(Click-target data)
....
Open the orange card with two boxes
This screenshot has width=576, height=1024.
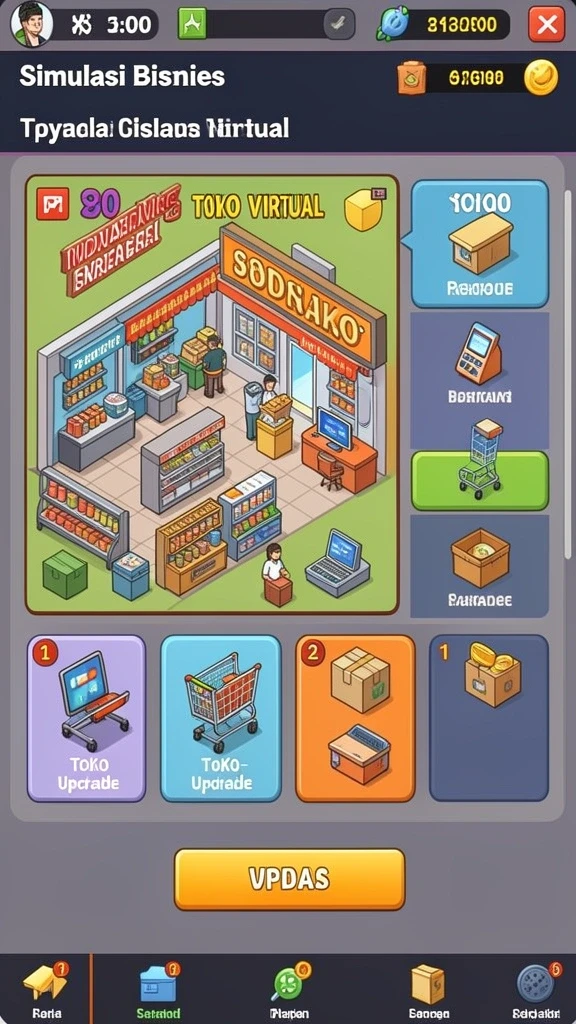[x=355, y=718]
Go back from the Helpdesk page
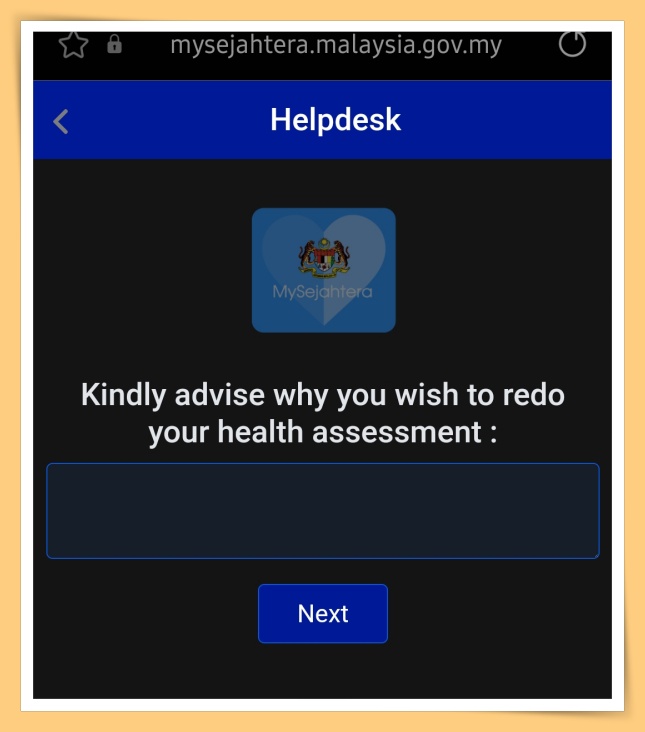The image size is (645, 732). click(61, 122)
....
▶ WHAT THE TASK REQUIRES
Locate every line in the entries above that contains the string "height", and copy each such line.

▶ TASK RESPONSE
This screenshot has width=576, height=1024.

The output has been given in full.